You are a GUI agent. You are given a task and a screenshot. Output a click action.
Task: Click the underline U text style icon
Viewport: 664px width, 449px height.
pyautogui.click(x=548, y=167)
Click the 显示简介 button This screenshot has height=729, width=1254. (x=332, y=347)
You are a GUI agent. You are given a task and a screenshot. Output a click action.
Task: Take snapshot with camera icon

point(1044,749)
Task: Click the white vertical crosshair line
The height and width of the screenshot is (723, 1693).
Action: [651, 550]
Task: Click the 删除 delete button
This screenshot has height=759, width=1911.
··········
→ **Exercise aim**
Please convert all the lines of the items above into a single numbered list, leaving out any blank lines.

→ **Result**
1. You are a GUI agent. You are given a task and a screenshot. Output a click action.
2. Task: Click the underline U text style icon
3. Viewport: 664px width, 449px height.
4. pyautogui.click(x=548, y=167)
5. Click the 显示简介 button This screenshot has height=729, width=1254. (x=332, y=347)
6. You are a GUI agent. You are given a task and a screenshot. Output a click action.
7. Task: Take snapshot with camera icon
8. point(1044,749)
9. Task: Click the white vertical crosshair line
10. The height and width of the screenshot is (723, 1693).
11. Action: [651, 550]
12. Task: Click the 删除 delete button
13. This screenshot has height=759, width=1911.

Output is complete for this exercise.